▶ _Material for this task_

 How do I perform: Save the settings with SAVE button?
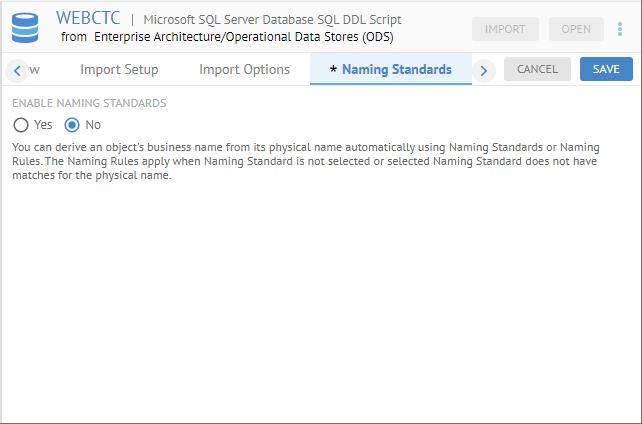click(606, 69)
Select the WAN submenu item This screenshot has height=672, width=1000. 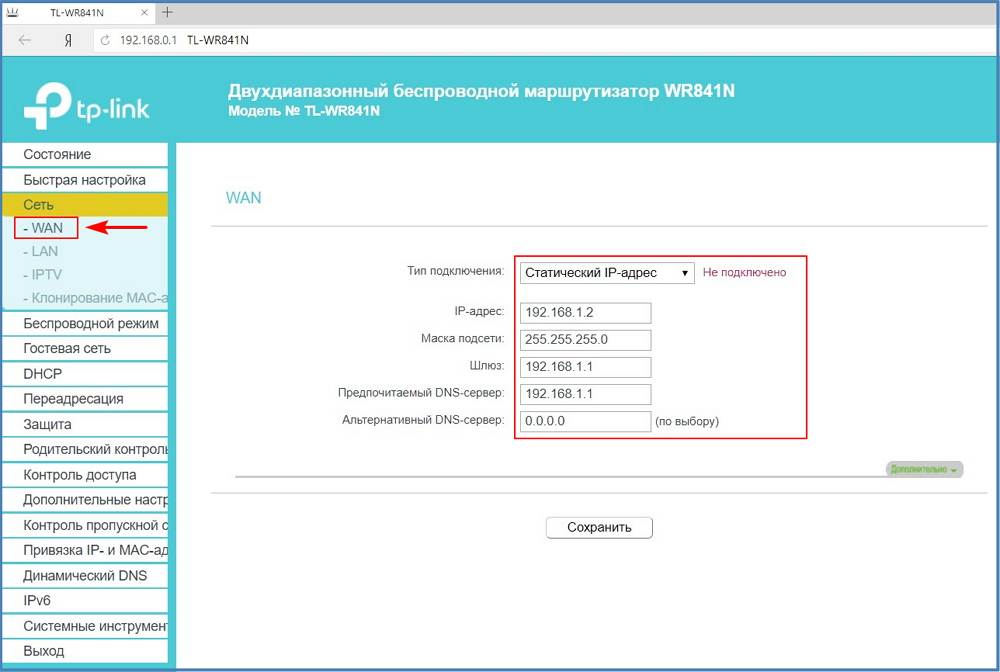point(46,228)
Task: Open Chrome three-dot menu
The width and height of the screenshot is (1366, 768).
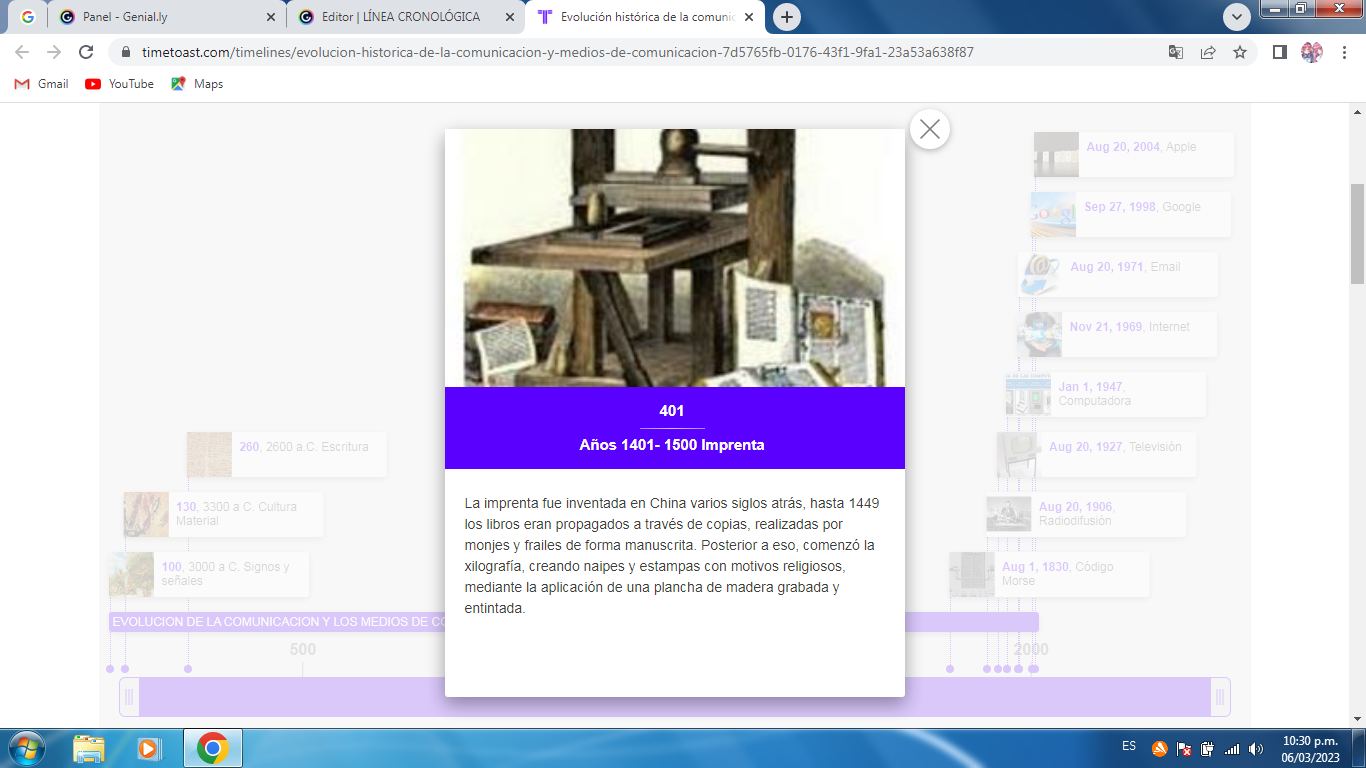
---
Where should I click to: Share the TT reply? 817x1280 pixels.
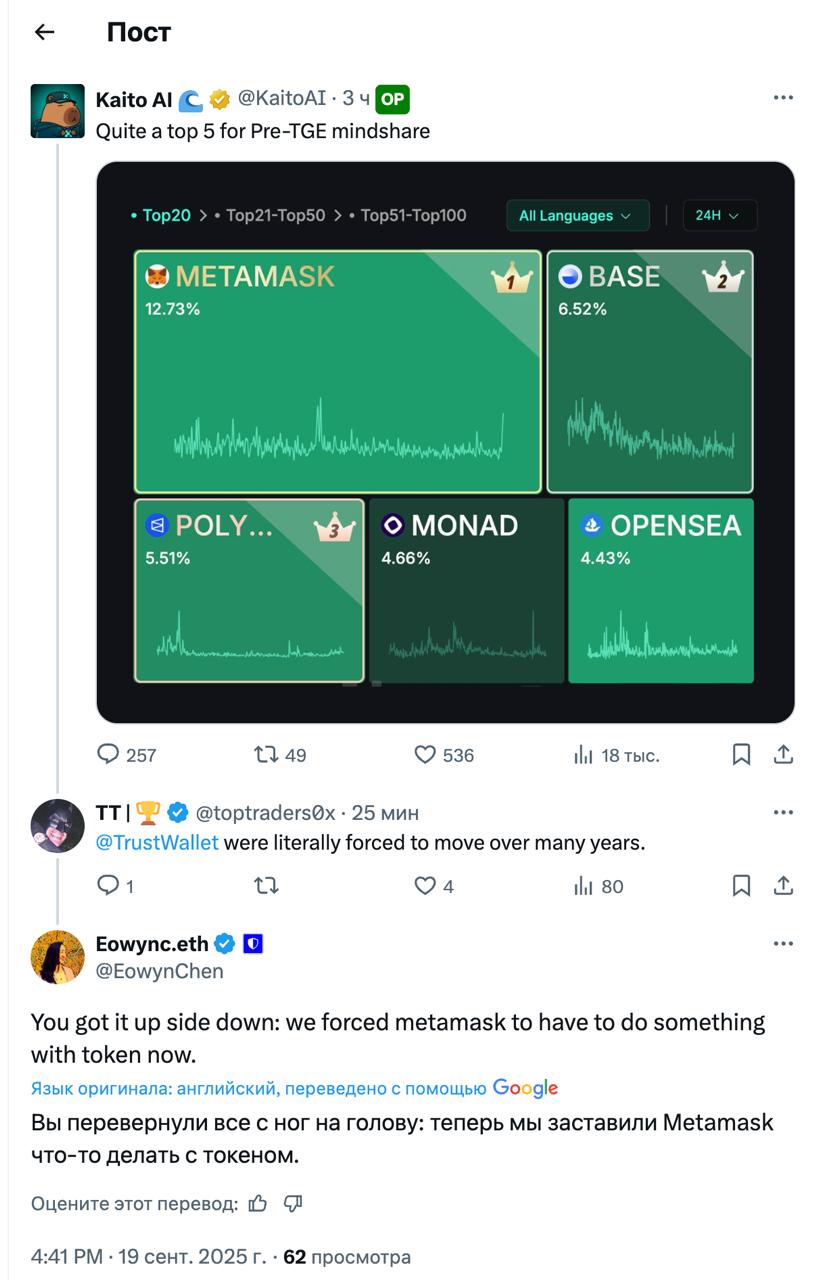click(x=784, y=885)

▶ _Activity_
Give back exactly the lines of the listing above that run from the line with "Task: Open Chrome three-dot menu" to the line with "The width and", inclusive.

▶ _Answer to the problem_
Task: Open Chrome three-dot menu
The width and height of the screenshot is (1366, 768).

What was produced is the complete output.